* Stated exercise
Copy the entries below verbatim, from the line containing "325x244 pixels. How" up to and including the line containing "point(331,219)".

* Material for the task

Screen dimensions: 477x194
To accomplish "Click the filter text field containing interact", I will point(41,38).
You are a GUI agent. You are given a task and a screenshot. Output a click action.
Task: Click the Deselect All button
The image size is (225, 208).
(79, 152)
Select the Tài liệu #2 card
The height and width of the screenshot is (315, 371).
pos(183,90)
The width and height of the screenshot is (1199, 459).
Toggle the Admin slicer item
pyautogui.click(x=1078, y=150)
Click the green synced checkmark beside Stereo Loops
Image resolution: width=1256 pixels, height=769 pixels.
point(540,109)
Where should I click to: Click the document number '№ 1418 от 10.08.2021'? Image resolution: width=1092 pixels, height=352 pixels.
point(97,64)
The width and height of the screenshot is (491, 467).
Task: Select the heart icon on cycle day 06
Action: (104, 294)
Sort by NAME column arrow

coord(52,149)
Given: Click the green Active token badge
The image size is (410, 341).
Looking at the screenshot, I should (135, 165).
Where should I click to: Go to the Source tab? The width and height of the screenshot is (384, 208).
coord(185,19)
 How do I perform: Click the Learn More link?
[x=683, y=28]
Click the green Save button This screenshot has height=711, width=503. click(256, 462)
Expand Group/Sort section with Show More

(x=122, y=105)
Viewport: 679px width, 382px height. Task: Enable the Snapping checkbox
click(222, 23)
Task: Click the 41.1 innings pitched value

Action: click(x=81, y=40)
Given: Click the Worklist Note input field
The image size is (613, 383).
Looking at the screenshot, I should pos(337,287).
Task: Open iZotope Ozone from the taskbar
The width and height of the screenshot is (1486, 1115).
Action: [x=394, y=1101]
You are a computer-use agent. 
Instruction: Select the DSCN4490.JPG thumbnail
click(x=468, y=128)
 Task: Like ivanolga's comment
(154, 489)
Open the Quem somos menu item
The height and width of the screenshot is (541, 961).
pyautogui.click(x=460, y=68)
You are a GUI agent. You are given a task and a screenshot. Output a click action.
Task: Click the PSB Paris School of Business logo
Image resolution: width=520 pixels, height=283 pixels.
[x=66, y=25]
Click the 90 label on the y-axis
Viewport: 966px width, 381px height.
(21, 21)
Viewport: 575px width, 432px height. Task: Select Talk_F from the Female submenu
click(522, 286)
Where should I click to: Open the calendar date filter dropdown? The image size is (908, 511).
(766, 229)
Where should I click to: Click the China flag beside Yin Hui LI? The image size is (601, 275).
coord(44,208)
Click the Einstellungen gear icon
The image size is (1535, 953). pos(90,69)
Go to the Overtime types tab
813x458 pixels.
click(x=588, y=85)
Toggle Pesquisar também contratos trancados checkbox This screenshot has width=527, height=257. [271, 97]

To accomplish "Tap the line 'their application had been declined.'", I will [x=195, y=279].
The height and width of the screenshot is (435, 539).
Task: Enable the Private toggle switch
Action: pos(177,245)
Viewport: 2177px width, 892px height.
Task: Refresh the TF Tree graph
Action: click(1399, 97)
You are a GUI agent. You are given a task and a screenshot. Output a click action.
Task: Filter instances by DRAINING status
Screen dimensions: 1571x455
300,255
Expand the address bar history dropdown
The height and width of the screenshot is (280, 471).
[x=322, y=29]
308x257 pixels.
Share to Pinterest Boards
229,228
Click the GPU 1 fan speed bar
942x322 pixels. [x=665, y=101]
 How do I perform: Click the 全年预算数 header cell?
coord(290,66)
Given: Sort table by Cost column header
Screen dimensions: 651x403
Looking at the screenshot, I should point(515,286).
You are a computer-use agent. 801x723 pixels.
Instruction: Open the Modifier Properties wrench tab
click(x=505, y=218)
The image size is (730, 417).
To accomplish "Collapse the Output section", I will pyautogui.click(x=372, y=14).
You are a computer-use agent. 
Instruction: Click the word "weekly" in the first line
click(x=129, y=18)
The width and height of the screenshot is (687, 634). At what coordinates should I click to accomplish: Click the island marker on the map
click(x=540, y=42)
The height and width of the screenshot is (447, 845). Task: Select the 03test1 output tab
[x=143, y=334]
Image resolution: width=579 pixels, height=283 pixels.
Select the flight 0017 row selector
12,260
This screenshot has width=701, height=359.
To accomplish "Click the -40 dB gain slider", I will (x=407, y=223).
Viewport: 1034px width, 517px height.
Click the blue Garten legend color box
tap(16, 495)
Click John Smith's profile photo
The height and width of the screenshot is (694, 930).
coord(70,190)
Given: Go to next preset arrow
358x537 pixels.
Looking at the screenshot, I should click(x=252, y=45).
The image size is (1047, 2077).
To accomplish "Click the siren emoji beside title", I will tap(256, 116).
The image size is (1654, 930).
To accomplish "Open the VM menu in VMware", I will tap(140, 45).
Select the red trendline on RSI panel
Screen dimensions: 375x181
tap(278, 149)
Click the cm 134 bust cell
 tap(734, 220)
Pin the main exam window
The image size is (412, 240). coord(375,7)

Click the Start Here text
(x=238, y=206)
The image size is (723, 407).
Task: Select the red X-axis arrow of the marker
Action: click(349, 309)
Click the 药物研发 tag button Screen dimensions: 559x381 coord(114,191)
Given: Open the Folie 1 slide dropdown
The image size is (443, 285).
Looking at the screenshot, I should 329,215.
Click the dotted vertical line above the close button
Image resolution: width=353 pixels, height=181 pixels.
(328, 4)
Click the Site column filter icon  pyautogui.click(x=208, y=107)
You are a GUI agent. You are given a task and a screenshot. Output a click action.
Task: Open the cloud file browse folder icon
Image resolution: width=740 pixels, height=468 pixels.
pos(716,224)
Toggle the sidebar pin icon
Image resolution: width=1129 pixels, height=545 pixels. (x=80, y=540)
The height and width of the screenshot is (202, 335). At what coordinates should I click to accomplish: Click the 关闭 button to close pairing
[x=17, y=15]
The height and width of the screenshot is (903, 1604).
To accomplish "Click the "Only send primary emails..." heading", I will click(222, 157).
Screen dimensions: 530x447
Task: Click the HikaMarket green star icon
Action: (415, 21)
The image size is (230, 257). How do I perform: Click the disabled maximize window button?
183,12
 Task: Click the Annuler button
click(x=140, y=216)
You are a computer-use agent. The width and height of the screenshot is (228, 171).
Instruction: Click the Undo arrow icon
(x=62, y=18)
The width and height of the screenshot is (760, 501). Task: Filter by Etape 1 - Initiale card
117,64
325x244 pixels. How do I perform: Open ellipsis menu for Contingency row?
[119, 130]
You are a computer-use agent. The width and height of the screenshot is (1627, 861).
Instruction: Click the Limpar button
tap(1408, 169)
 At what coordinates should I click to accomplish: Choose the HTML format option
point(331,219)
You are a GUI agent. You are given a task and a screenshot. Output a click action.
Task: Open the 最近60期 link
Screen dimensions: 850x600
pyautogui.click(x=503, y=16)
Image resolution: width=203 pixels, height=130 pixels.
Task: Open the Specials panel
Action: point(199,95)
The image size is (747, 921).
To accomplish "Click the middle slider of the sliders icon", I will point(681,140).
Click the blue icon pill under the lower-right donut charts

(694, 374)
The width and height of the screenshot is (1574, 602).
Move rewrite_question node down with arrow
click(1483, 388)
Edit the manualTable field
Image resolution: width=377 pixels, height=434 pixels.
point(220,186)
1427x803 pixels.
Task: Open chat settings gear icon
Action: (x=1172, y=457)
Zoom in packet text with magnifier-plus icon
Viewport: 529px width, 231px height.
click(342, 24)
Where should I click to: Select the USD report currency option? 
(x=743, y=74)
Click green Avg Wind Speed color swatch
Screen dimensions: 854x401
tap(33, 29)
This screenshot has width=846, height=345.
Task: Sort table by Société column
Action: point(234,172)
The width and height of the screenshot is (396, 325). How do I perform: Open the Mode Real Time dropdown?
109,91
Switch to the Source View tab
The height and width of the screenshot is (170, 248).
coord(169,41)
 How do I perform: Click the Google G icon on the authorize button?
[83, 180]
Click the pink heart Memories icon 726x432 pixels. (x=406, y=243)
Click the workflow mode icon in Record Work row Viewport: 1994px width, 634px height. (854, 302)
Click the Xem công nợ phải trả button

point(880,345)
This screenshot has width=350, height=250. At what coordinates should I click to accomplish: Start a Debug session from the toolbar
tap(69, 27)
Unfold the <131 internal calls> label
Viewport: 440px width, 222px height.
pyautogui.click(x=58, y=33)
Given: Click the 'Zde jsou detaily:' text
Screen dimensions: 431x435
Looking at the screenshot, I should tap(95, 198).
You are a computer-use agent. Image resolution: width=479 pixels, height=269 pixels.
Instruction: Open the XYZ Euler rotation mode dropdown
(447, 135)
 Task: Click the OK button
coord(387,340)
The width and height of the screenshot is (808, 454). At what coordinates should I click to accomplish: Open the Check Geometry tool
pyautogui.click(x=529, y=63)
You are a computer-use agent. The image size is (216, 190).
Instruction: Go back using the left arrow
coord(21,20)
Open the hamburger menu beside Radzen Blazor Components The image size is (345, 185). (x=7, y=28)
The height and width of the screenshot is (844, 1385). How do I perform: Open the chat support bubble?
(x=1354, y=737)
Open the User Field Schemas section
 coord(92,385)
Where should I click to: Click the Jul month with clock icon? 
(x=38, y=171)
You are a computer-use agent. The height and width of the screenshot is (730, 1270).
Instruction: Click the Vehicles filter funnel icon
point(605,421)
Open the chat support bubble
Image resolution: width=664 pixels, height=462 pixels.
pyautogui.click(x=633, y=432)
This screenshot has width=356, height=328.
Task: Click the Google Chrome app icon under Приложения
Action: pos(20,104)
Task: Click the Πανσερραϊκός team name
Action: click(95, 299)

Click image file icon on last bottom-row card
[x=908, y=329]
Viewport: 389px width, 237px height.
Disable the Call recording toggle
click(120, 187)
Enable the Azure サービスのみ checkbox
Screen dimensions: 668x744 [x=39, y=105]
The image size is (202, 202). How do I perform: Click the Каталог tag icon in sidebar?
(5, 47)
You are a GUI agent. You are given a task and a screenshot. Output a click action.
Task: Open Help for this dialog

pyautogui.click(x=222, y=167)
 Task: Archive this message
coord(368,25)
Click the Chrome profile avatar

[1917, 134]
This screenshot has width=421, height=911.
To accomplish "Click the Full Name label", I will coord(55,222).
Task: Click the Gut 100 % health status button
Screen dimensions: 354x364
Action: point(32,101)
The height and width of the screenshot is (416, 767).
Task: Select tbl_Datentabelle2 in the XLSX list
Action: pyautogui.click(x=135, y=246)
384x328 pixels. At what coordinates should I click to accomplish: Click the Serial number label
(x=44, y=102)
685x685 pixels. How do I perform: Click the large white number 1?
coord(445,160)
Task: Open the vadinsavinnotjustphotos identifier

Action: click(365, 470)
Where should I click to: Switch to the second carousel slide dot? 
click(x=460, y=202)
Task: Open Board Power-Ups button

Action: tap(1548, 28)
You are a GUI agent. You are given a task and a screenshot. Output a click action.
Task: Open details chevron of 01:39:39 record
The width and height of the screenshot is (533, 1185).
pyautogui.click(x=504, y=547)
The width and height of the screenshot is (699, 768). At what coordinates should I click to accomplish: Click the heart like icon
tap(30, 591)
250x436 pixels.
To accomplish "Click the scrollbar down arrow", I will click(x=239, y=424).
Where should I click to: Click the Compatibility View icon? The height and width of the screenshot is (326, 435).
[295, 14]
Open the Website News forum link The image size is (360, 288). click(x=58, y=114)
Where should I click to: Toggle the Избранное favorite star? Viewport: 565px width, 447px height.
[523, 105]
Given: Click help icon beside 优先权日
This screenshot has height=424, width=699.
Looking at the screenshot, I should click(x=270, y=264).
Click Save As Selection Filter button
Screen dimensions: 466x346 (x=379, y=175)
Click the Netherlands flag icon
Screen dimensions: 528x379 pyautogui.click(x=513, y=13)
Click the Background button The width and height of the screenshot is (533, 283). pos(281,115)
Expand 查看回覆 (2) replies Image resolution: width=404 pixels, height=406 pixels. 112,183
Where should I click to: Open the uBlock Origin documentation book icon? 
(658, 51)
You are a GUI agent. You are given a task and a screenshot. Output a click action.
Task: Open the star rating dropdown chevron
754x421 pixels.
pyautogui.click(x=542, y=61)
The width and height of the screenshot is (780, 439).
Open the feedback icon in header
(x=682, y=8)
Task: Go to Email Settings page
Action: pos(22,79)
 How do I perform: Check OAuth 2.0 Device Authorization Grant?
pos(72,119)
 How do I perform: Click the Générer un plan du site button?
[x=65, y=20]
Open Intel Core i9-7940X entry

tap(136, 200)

* Final result
325x244 pixels. How do I perform: Open ellipsis menu for Contingency row?
[119, 130]
You are a computer-use agent. The width and height of the screenshot is (1627, 861).
Instruction: Click the Limpar button
tap(1408, 169)
 At what coordinates should I click to accomplish: Choose the HTML format option
point(331,219)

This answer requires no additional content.